▶ [Task details] Would you pull out every line of the material that contains the string "will"?
#####
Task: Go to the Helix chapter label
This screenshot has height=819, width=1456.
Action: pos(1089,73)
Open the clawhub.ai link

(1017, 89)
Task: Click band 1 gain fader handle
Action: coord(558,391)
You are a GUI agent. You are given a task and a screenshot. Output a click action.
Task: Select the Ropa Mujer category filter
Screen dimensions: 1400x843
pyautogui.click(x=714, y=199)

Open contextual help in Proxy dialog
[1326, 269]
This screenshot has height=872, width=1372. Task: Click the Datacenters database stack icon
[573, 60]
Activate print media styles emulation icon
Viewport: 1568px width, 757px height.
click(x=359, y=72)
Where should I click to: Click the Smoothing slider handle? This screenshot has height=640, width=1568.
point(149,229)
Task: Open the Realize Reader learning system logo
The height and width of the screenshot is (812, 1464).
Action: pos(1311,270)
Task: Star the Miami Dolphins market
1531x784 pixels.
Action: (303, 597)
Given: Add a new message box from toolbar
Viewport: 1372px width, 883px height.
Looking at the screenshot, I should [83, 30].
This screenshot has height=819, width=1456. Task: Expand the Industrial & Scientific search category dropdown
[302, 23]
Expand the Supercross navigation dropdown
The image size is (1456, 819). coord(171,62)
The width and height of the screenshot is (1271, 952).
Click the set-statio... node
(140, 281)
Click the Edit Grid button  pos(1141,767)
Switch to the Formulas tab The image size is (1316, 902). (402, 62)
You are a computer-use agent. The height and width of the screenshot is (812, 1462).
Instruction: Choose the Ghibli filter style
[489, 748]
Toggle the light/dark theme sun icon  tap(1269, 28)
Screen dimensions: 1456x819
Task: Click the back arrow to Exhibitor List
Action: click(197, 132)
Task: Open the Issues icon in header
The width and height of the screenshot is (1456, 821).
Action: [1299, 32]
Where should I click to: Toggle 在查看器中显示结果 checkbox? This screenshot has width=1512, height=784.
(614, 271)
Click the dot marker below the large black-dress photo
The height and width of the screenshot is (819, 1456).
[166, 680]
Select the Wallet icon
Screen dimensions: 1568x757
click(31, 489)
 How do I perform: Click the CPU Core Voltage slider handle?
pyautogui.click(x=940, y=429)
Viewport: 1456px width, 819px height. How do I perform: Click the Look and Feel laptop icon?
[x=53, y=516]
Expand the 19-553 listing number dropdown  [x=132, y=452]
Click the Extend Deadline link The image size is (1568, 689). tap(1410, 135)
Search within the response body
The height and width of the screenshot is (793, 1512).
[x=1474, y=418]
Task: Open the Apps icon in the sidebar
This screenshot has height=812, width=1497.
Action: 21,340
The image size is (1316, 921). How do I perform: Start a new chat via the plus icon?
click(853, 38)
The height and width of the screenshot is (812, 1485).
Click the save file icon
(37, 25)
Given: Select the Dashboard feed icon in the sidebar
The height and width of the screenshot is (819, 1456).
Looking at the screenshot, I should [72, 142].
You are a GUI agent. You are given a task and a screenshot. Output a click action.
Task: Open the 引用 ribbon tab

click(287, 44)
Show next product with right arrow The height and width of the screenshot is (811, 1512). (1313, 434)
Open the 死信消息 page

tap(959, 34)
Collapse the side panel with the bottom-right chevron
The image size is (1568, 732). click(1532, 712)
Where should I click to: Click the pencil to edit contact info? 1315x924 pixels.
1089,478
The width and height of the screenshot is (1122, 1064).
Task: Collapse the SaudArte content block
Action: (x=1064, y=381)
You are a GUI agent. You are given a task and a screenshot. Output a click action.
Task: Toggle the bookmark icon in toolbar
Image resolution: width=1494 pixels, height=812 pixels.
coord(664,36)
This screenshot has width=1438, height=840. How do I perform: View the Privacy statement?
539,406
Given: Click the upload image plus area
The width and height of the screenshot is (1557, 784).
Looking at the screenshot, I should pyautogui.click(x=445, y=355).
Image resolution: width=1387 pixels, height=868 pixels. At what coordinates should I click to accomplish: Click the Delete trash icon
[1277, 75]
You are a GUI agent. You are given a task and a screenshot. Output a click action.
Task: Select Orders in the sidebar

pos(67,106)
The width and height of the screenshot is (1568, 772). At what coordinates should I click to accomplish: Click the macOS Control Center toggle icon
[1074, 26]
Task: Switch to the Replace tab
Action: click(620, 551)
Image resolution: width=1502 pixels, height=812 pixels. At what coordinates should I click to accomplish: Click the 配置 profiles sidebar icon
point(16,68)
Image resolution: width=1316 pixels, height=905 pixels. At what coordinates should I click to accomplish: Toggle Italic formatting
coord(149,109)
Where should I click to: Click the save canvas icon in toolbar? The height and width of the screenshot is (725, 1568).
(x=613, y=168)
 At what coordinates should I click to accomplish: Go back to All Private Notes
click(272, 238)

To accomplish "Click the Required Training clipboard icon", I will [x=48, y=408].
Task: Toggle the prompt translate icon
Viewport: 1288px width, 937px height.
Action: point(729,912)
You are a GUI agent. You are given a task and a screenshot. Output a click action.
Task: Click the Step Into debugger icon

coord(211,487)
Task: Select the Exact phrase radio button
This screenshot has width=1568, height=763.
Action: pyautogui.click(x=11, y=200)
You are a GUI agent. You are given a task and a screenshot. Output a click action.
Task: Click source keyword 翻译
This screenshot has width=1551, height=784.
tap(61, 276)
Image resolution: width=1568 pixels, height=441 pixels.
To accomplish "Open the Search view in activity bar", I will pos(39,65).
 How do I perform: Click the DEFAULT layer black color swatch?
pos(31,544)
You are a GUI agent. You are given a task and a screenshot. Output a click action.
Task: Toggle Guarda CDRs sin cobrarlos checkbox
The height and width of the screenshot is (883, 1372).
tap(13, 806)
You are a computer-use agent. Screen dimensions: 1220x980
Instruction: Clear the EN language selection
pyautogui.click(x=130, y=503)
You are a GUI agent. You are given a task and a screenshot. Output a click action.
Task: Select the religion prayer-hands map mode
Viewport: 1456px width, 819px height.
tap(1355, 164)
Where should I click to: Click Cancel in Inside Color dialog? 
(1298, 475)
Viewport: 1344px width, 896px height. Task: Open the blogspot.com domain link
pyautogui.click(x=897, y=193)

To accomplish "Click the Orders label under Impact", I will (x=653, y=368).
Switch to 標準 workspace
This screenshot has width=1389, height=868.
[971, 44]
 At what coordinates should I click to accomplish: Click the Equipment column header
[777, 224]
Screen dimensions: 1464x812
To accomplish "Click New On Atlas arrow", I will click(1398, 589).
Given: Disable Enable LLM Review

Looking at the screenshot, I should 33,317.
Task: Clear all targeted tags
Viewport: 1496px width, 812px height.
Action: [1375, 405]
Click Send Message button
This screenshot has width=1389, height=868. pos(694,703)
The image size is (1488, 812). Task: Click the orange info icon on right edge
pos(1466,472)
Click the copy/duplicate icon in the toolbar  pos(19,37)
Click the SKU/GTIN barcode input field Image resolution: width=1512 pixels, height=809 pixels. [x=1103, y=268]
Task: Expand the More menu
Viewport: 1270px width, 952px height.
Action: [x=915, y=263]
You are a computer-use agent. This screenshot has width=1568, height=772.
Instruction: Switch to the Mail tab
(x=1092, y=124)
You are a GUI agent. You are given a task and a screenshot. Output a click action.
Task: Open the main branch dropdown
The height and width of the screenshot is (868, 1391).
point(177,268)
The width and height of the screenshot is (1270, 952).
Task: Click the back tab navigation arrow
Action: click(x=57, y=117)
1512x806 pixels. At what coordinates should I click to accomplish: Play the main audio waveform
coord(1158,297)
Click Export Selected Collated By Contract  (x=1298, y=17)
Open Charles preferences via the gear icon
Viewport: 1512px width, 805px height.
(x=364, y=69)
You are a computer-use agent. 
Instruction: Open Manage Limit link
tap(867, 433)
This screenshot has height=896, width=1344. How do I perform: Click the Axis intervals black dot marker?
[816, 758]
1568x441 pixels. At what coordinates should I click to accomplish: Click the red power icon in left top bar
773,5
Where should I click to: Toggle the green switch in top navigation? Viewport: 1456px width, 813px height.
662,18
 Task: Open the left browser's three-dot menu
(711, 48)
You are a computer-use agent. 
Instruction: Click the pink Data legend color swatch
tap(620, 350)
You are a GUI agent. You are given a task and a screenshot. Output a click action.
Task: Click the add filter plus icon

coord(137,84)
#####
▶ [Written response]
To accomplish "Click the Required Training clipboard icon", I will [x=48, y=408].
To accomplish "Open the Search view in activity bar", I will pos(39,65).
To accomplish "Click the Orders label under Impact", I will (x=653, y=368).
To accomplish "Click New On Atlas arrow", I will click(1398, 589).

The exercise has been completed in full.